The cave called again, and hand on his daddy’s gun, Joel stepped forward.
MURDER IN THE CITY
…and in developing news this hour, the San Francisco Police Department has released the name of the woman whose body was found in a back street close to City Hall last week.
The woman has been identified as Lucy Winters, 23. Relatives have been informed.
Police are appealing to any witnesses who were in the vicinity of Olive and Polk in the city center in the early hours of July ninth, and have conducted a door-to-door of nearby businesses and residences.
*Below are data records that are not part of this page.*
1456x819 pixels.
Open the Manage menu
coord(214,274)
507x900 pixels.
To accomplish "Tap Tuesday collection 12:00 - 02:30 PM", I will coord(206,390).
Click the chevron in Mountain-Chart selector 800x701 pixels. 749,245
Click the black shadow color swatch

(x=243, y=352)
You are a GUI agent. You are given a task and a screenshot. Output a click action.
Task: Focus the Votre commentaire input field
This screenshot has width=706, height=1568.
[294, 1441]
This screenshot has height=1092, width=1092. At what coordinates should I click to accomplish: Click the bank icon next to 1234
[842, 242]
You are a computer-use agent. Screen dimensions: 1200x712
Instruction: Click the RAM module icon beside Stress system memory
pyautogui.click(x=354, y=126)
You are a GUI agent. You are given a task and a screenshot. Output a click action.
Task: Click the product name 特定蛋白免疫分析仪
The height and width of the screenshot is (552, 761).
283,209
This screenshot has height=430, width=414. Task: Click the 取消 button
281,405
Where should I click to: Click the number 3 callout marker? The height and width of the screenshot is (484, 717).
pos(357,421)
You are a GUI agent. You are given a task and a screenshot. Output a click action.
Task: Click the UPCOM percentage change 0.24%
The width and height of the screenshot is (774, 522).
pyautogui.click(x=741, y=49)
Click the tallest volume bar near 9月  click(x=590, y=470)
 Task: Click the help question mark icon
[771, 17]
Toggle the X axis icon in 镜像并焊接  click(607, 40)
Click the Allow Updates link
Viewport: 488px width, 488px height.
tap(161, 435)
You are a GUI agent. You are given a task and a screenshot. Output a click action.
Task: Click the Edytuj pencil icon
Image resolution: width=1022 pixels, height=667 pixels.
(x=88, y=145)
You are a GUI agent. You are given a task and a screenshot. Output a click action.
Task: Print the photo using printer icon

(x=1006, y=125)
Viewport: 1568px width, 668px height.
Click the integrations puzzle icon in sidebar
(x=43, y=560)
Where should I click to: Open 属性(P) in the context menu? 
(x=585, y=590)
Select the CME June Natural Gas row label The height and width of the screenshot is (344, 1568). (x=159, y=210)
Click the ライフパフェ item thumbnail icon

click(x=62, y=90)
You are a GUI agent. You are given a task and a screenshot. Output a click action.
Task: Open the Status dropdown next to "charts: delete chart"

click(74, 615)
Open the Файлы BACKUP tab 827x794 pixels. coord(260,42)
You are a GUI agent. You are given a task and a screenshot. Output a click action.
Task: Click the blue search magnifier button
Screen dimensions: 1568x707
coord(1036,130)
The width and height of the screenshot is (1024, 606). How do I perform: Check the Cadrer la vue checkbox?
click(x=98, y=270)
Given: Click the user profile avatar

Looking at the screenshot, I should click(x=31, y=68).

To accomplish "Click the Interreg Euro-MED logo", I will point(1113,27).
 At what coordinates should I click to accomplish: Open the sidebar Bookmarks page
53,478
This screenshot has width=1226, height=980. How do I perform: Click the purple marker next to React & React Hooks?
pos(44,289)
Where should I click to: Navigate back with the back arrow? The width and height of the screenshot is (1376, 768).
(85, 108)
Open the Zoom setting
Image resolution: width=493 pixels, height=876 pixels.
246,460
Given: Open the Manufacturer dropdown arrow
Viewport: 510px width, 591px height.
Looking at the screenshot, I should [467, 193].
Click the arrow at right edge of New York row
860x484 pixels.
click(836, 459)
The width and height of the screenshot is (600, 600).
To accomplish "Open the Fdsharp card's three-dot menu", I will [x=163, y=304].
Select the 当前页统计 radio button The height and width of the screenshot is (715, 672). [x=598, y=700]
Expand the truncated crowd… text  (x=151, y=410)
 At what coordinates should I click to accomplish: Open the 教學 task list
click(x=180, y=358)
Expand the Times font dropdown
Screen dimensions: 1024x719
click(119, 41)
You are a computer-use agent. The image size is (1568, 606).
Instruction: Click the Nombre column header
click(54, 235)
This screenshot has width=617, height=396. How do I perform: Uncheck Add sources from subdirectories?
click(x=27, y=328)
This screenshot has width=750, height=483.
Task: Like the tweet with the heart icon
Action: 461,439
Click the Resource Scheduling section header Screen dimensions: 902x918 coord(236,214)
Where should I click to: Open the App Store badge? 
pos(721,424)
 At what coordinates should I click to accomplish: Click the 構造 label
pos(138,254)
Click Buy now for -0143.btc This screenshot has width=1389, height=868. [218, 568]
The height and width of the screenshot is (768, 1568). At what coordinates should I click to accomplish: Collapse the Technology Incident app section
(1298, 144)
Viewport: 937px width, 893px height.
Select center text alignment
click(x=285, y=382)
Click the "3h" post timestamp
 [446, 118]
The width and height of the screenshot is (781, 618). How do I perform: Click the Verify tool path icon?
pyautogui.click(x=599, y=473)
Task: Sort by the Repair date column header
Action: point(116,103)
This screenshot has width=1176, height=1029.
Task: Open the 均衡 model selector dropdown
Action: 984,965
While no further statement has been made by the SFPD, a source close to the investigation told this news organization that the death of Lucy Winters followed the same pattern as that of an elderly resident of Chinatown the previous week. The unnamed Chinese male was found hanged in an apparent ritual murder inside a food import warehouse, but our sources could not speculate on the connection between the two deaths.
We’ll have more news as it comes to hand.
— I —
SAN FRANCISCO
TODAY
Ted gave up fighting after a while. No matter how much he insisted he was OK, no matter how gently he protested at being led to the back of the ambulance by two paramedics, resistance was most definitely useless. The whole damn street was caught in the red and blue strobe of the vehicle’s lights, bleaching the faces of the Chinatown onlookers in alternating flashes of color.
Reluctantly, Ted now sat in the back of the ambulance and let the paramedics fuss as much as they wanted. It was their job, after all, and a mighty fine and important one at that. Pissing off the San Francisco Fire Department was rather low on his list of priorities. Figuring out what had caused the explosion at the Jade Emperor was currently at the top.